Remembering To Forget... Thoughts on Thanksgiving

Holiday meals were (let's be honest, still are) often met with joyful anticipation and dread in my family. I read an article this week on the Gospel Coalition site that dealt with the challenging moments and hardships of shared family meals. Especially, ones like Thanksgiving that have so much pressure and significance placed upon them. As the author of the article notes, often we rely on the traditions themselves to bind our tables in unity and love. Yet, that is a lot of pressure to place on a green bean casserole. She offers instead, that we should seek unity in Christ-like forgetfulness. She states,  

"Which is why days like Thanksgiving are not merely calls to remembrance but also calls to forgetfulness—no, not the forgetfulness of lost car keys or misplaced TV remotes, but the intentional forgetting of what has gone before, the setting aside of past offenses, the laying down of our claims to restitution for old wounds. We are called to a forgetful forgiveness of others—the kind our heavenly Father practices toward us—in which we decide not to remember. Though the record of our hurts may never fade from our consciousness, we consciously set it aside. It's a deliberate forgetfulness of the offenses of others and a studied forgetfulness of the sins of our own past—a refusal to let them continue to dictate the course of our decisions and reactions."

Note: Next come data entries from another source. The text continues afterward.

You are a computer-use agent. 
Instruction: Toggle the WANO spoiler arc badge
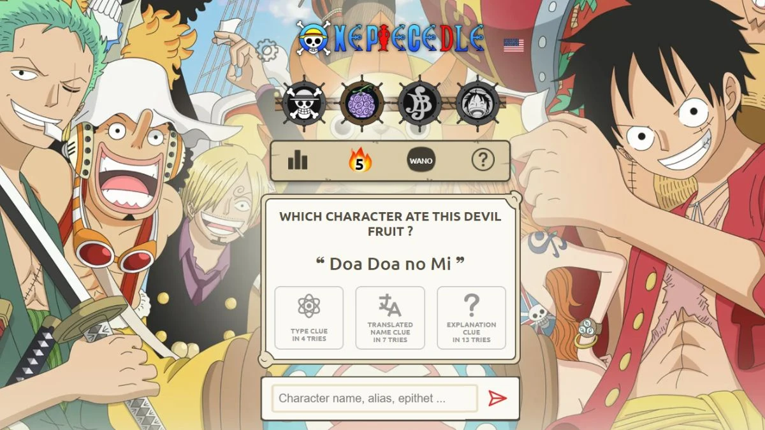421,161
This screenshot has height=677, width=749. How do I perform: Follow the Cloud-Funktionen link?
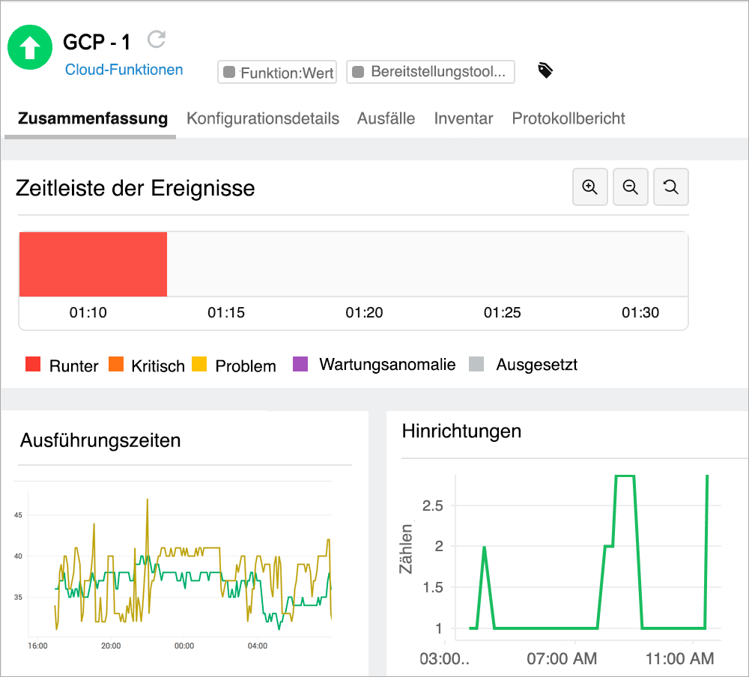click(123, 70)
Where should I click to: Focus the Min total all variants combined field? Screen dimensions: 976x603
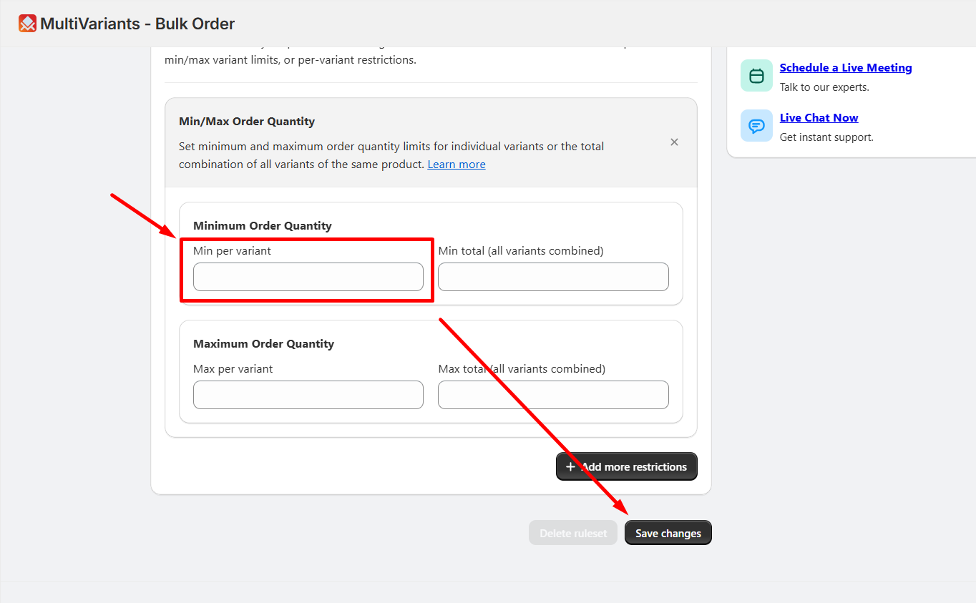coord(553,277)
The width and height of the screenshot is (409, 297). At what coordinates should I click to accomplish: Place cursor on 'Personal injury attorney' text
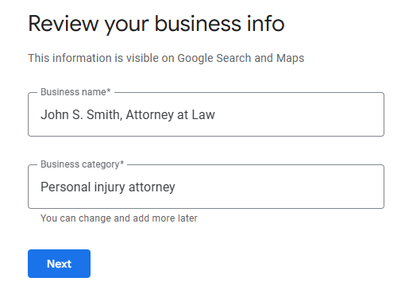[x=108, y=187]
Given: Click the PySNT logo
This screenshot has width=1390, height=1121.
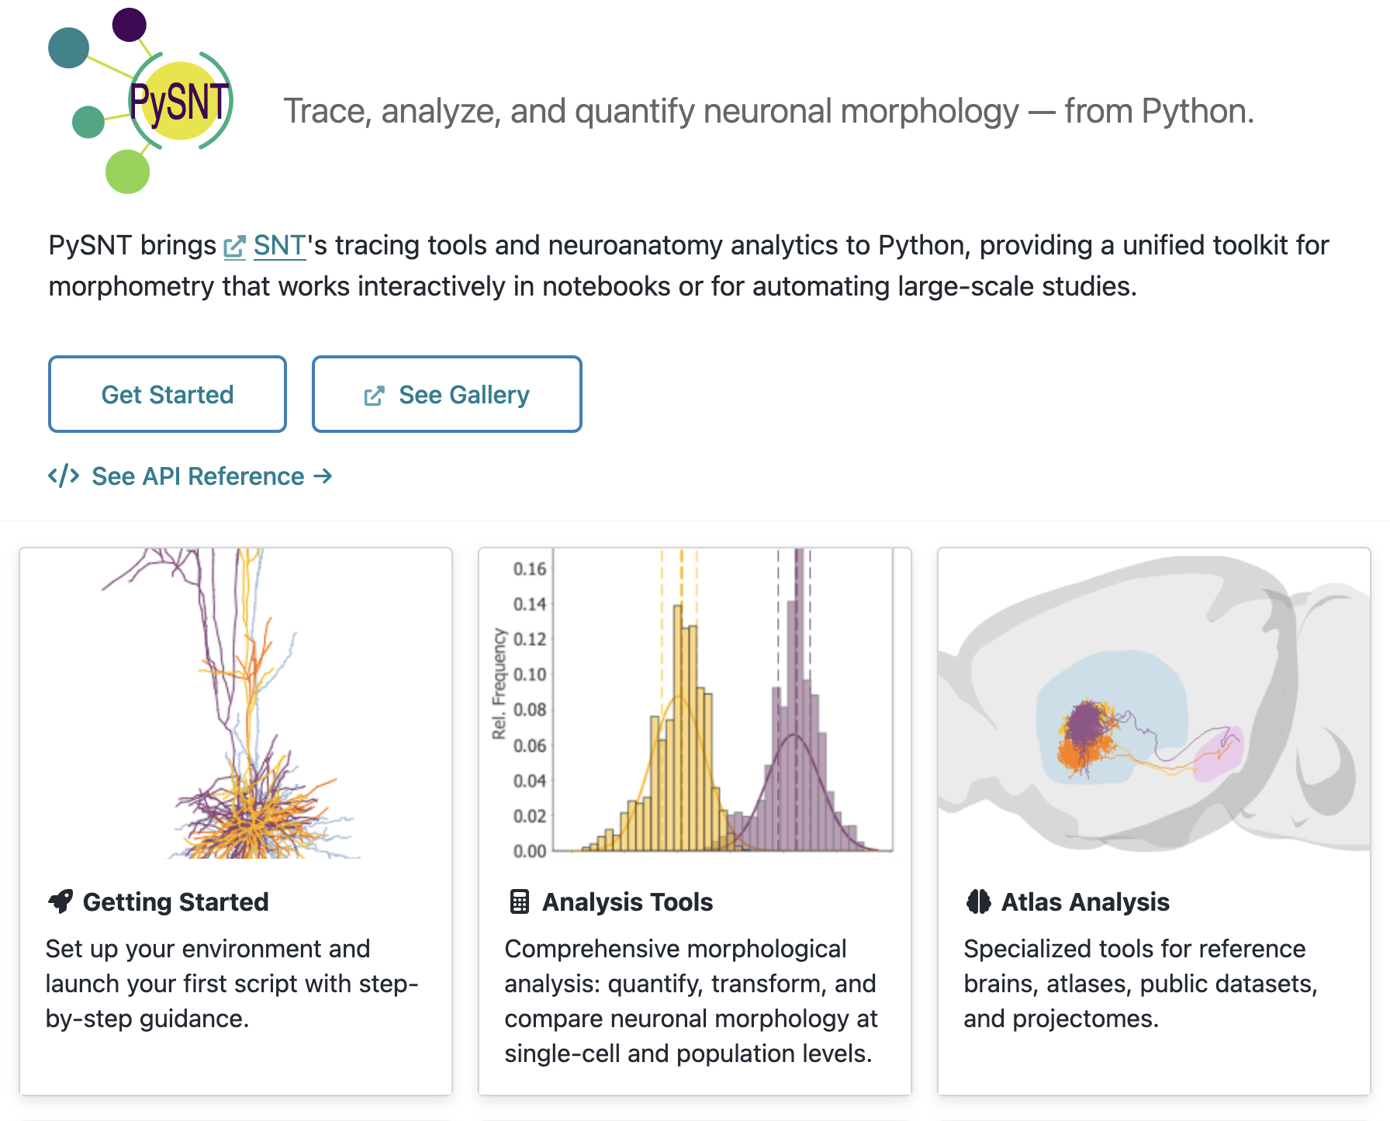Looking at the screenshot, I should [143, 101].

Looking back, maybe my family dinners could have used a large helping of remembering to forget. After all, grandma's impassioned appeals for everyone to just get along, never seemed to work. OK, who am I kidding? My Grandma never made the impassioned appeals, she was the troublemaker... ;)

You can read the whole article here.

Whoa!!! How did Google get a picture of my family's Thanksgiving dinner?!?